彼らを見ているとほんの少しだけど文化の大切さが伝わってくる。
「資源が枯渇していくのなら文化は生み出せない。本来なら圏内総出でなんとかするべき事態なんだが一つ問題があった」
野田さんは少し間をおいて遠くをみつめる。まるで背の低いビル群の向こう側を透かして見ている様だった。

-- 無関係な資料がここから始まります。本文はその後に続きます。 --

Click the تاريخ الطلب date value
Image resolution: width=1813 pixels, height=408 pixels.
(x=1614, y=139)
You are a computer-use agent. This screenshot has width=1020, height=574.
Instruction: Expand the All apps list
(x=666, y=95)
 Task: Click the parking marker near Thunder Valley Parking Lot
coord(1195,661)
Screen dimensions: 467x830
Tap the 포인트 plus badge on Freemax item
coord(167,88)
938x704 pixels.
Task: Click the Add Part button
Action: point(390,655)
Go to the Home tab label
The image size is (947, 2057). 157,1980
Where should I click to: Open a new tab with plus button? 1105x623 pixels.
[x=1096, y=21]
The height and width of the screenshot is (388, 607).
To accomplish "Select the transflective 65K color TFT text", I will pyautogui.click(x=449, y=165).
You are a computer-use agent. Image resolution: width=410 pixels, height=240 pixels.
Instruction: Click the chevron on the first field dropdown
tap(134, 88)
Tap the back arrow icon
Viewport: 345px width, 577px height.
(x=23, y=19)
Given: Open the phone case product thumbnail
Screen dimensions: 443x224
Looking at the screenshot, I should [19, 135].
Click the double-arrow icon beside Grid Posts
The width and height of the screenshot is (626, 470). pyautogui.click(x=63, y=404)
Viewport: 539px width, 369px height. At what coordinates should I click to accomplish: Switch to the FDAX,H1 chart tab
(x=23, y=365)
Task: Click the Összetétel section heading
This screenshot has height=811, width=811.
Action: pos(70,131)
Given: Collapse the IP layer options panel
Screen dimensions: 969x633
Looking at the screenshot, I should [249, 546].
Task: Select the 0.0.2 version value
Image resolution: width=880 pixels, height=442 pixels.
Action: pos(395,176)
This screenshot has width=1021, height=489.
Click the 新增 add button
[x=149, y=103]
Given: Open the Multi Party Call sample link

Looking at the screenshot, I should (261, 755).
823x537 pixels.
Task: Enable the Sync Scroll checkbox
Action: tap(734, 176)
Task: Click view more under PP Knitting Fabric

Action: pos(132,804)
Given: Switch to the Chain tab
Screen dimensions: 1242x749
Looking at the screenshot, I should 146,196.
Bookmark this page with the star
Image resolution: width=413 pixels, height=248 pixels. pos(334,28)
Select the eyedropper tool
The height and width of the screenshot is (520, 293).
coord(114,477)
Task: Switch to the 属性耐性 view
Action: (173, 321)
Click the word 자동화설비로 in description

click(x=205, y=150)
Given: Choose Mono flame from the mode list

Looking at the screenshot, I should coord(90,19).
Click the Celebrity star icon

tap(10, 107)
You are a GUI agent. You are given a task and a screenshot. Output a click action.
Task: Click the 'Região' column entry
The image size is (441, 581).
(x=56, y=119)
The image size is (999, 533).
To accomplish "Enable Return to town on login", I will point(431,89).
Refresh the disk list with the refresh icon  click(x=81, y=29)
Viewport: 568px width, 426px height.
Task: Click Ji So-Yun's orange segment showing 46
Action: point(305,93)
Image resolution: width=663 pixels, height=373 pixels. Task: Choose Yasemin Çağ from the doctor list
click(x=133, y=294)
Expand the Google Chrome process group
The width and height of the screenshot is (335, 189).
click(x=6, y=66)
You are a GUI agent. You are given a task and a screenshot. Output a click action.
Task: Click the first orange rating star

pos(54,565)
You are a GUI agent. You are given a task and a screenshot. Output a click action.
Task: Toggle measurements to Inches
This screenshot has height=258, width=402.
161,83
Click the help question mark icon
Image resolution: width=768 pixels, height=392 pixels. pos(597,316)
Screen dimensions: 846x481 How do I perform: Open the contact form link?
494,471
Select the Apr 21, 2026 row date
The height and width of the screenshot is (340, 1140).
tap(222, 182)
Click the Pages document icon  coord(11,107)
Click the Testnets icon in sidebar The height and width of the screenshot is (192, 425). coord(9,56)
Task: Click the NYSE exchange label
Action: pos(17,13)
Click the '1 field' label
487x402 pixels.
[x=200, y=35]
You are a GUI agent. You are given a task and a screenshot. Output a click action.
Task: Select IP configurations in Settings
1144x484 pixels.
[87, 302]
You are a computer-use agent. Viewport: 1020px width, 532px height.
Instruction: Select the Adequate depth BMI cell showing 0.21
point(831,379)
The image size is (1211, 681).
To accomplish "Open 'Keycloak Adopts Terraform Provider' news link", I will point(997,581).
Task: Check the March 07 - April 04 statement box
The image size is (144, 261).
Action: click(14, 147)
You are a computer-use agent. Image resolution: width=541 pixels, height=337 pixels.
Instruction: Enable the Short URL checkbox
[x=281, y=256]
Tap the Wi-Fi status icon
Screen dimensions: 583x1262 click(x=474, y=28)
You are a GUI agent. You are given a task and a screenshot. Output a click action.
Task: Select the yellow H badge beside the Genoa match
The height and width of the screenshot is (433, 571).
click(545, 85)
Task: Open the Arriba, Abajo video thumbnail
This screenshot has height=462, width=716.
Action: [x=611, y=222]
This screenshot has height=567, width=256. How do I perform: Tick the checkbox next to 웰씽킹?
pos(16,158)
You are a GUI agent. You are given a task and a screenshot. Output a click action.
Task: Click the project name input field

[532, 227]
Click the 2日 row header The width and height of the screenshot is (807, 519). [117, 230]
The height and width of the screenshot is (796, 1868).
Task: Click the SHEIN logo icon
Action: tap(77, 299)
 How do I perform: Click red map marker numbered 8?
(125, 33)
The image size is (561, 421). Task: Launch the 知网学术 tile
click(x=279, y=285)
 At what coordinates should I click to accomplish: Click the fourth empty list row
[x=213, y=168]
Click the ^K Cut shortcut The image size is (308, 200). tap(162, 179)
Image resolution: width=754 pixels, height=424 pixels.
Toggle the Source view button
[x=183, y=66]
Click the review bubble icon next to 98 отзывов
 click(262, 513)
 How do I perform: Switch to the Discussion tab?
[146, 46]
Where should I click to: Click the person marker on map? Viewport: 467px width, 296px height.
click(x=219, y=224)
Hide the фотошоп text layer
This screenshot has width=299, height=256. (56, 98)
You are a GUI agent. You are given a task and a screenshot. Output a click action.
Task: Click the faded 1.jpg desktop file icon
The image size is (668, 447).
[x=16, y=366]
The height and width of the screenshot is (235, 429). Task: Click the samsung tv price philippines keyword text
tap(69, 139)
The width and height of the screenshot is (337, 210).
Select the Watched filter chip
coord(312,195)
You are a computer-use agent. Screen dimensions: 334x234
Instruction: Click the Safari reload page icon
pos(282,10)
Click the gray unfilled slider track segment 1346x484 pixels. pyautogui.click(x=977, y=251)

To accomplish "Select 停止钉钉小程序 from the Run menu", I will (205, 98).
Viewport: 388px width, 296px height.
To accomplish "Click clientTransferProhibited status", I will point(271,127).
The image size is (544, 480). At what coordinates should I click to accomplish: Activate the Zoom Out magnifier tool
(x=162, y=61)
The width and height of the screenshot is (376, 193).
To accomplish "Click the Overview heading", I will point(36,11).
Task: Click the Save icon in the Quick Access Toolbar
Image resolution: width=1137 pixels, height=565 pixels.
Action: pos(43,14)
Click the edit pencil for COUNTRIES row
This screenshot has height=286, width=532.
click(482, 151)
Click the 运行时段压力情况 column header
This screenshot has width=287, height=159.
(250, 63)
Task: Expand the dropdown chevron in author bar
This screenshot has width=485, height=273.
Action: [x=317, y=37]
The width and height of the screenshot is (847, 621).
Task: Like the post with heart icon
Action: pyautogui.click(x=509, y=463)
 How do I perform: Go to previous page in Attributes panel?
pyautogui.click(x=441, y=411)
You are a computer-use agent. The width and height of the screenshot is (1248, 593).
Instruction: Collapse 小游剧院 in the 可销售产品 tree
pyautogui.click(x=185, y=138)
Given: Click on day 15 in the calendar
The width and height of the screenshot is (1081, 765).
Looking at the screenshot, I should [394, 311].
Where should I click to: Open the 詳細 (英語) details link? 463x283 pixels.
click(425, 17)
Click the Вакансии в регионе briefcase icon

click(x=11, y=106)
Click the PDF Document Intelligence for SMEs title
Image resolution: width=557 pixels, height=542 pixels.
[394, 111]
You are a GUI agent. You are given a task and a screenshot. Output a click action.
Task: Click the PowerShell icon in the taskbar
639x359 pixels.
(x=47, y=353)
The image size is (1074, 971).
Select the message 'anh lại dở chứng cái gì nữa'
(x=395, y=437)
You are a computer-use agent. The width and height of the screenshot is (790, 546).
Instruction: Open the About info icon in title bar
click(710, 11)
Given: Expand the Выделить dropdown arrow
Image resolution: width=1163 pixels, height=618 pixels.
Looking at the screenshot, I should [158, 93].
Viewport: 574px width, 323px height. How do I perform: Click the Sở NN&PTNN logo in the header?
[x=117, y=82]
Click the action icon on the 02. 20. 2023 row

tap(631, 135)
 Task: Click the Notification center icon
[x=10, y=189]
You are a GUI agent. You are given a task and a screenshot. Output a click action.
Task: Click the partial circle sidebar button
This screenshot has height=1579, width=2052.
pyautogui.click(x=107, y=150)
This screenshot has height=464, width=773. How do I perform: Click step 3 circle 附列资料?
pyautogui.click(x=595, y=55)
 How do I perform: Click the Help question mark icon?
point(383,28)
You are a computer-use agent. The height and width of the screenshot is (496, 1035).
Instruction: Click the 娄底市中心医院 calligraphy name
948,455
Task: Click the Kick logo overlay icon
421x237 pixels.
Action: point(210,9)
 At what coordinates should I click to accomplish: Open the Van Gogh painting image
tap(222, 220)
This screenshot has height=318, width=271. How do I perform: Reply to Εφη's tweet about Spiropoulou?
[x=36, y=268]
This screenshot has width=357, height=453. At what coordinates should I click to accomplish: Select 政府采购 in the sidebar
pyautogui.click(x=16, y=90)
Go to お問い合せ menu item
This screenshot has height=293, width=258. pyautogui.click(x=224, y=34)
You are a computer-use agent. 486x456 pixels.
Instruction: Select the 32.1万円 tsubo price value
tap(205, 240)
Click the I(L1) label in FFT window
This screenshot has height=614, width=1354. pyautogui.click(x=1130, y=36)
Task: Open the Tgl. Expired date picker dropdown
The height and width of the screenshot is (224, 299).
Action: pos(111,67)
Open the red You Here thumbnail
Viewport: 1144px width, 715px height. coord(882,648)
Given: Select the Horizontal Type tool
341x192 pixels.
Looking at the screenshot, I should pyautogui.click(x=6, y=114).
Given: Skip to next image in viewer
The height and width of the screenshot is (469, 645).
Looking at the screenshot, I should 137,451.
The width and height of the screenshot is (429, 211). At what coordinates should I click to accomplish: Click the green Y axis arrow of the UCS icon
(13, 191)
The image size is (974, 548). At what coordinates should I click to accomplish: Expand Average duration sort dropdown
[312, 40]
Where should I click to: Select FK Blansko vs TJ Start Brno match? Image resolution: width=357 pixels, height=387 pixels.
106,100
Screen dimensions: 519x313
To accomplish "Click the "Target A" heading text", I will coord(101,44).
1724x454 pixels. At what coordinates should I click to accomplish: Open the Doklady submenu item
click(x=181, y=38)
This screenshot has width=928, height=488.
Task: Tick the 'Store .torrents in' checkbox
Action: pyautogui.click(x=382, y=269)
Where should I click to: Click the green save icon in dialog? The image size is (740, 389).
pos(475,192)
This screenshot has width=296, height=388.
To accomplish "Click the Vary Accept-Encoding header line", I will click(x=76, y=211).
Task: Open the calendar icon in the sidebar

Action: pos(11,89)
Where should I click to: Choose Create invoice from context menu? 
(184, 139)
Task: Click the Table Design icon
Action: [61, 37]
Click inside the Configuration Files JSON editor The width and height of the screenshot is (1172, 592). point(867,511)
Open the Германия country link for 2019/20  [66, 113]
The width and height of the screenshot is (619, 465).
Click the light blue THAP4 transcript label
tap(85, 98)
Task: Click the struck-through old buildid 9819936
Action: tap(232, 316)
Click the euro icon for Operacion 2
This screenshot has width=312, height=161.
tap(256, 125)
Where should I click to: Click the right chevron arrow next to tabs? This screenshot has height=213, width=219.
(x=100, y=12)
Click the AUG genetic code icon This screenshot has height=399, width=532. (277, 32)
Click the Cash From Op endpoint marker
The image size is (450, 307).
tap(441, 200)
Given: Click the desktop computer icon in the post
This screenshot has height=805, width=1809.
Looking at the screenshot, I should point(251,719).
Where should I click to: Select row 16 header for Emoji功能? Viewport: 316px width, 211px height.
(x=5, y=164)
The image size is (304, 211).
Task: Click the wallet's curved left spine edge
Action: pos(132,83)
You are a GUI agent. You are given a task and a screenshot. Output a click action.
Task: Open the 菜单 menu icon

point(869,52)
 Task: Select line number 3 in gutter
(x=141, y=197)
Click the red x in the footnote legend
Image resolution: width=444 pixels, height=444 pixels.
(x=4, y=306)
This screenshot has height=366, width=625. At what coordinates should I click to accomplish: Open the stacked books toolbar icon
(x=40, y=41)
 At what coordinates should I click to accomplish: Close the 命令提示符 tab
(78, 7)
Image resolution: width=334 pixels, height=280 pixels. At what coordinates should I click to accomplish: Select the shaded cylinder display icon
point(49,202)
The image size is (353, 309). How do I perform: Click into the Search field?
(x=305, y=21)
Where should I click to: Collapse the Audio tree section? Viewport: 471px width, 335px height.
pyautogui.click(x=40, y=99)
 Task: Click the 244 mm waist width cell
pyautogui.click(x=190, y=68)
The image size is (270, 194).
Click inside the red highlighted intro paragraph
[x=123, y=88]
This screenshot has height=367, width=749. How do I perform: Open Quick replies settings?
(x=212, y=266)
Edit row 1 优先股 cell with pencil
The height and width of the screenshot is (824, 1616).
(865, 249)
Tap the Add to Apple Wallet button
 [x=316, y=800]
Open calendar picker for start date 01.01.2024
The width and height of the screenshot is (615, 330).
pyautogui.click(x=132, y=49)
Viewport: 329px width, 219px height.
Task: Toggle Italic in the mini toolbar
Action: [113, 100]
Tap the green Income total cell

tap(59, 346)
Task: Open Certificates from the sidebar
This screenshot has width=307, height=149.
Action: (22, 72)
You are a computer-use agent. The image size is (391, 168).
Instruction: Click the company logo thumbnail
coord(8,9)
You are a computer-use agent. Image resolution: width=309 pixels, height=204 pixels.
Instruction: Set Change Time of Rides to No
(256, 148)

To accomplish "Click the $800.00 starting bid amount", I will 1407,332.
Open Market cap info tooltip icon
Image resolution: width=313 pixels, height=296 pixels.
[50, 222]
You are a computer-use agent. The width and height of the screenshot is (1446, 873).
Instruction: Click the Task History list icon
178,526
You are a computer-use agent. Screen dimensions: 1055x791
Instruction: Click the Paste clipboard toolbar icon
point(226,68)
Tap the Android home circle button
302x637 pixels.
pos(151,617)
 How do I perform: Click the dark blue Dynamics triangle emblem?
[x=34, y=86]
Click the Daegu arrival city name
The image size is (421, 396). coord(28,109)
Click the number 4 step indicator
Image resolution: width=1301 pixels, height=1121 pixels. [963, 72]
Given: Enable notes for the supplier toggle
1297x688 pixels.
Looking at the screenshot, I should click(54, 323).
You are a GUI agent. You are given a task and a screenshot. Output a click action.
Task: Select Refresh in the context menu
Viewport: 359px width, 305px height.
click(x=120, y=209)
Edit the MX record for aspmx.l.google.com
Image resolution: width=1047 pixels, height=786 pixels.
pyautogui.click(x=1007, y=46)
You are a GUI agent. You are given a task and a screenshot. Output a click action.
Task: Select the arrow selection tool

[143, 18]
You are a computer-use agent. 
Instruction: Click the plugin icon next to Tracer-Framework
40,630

「文化が多様すぎたんだ。東京はかつてそういった多様な文化が集まる都市だったが街によって文化が住み分けられていた。住み分けられていた街の場所は今の圏内と重なる。圏内とはつまり文化圏の事を指している。」
「間接的には資源の争いと変わりはないんだがとにかく俺たちはその文化圏同士で争い、自分たちの文化を守ると同時に相手の文化をこの世から抹消することに全力を注いでいる。その文化圏の一つが俺たち『親衛隊』を中心としたアキハバラなんだ」
「まぁ、真っ先に抹消されそうな弱小文化圏なんだけどな」
長瀬さんが皮肉るように話した。これだけ強そうな二人なのに弱小なのか。他の文化圏はどれほどの力を持っているのだろう
「お前もその弱小文化を守ってる一人だろ?」
「だな、みすみすやられる気はないが」
低いビル群を進む。日も傾いて来るとその街並みに少しだけ変化があるように感じた。どことなく古びたようなビルが立ち並んでいた大きな通りは交差点を境に綺麗に整備され、真新しいビルが目立つ。ビルには電飾が施され、賑やかに光っていた。
「もしかして・・ここが」
「気づいたみたいだな。ここが俺たちの街、アキハバラだ」
眩しいまでの明かりに照らされた二人の顔は自信に満ちていた。
満点の星空が地上に落ちて眼前に広がったような光景に痛みなど消え失せていた。